Recently, Buzz Feed released a video in which non-Christians try to guess the meanings of a few common Evangelical Christian terms, such as “love offering” (“sounds like an orgy!”) and “washed in the blood” (“horrifying!”). The video is humorous and admittedly uses a miniscule sample size for its test, but it is thought-provoking none-the-less. The language of the church is no longer part of common cultural knowledge, and some of it may sound downright creepy to outsiders.
I teach a songwriting class at a Christian university, and we spend a lot of our time developing metaphors. I teach them that it’s crucial for Christians to find interesting and relevant metaphors for expressing spiritual truths, both so that they can avoid cliches as writers and so that they can speak in a language that many people can understand. Around the time that we were practicing our metaphor writing, a large evangelism event called “Harvest America” was about to come to our town. The event was a huge success, but my students and I all thought we could come up with a better metaphor for the conversion experience than “Harvest.” Taken outside of the Biblical context, “harvest” has some negative connotations (there are a whole lot of horror movies with “harvest” in the title). Add to that our culture’s general disconnect from an agricultural society, and this metaphor has lost much of its power.
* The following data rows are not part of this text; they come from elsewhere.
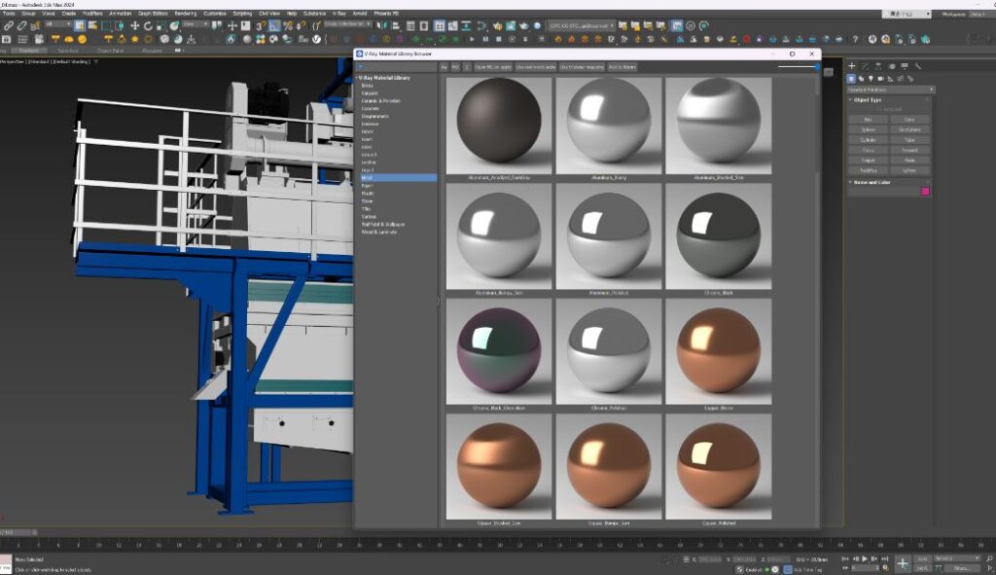Viewport: 996px width, 575px height.
Task: Collapse the Name and Color rollout
Action: pos(871,182)
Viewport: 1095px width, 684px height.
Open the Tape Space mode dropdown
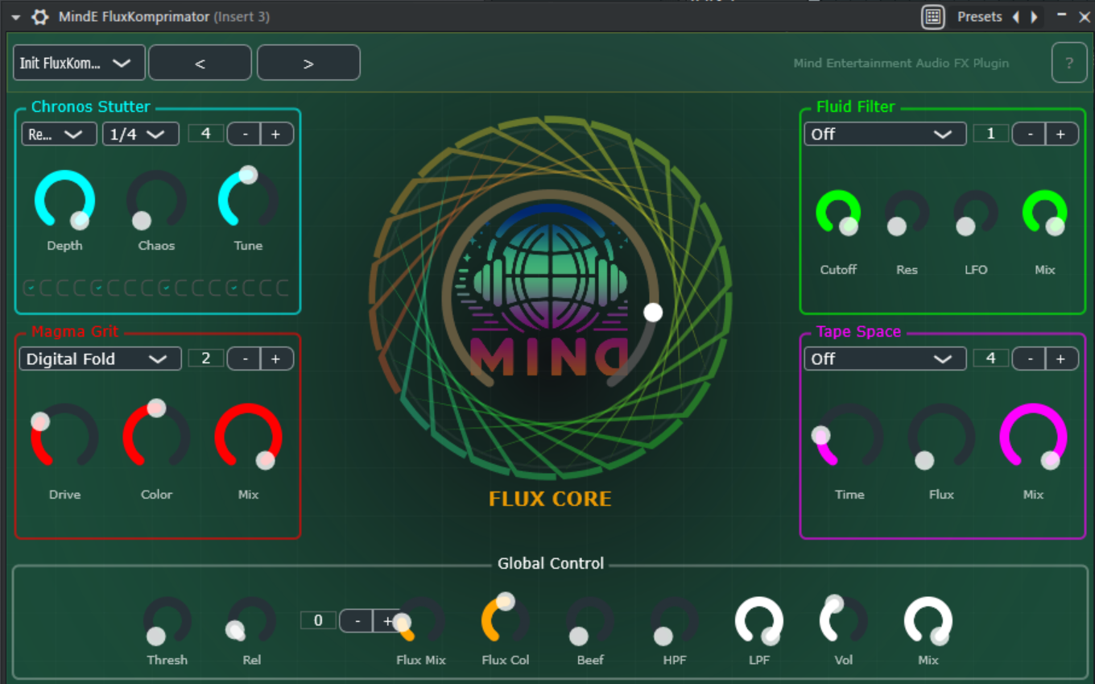[x=884, y=358]
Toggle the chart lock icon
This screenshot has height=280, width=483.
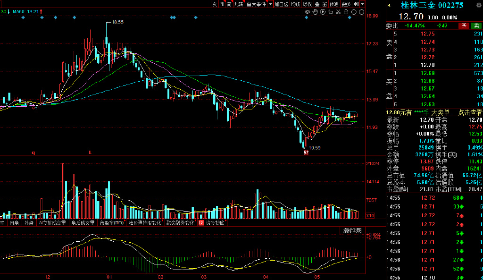point(346,12)
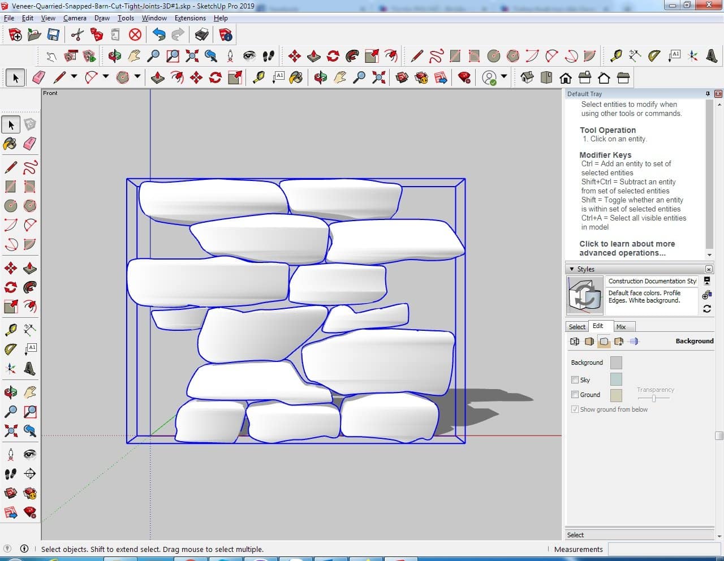Viewport: 724px width, 561px height.
Task: Enable the Sky checkbox
Action: (x=575, y=380)
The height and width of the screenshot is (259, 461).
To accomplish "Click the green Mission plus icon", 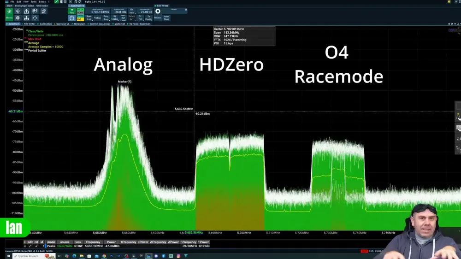I will 9,11.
Using an approach to metaphor from Pat Pattison, whose technique you can read about here, we brain-stormed about the qualities of a conversion experience. We chose “transformation” as our key trait. Then we discussed connecting ideas that also contain that trait. Finally, we chose a somewhat cheesy connecting idea: Extreme Makeover. We all wrote for 5 minutes over the metaphor “Conversion is an Extreme Makeover.” (We made no distinction between the original or the home edition of the hit reality show.)
The result was a collection of beautiful meditations on salvation and on the new heaven and earth, with one idea rising consistently to the top: “Restoration.” We imagined God cleaning and repainting long-neglected corners of our hearts. We mused over the implications of being clothed in grace instead of in ill-fitting sin. We pictured the Extreme Makeover bus driving away to reveal our forever home. In the end, my students all agreed that they would feel good about inviting someone to an event called “Restoration America.” The exercise was a success, and I even wrote a song based on that day’s exercise.
It’s true that metaphors like “harvesting souls” and being “washed in the blood of the Lamb” come from the Bible, but many people today are unfamiliar with the Bible, and they won’t become familiar with it until someone can speak to them in culturally-resonant metaphors. I’m so proud of my students for searching for new ways to express these old truths, and I hope that other Christian artists, writers, and evangelism-event-planners will follow in their example.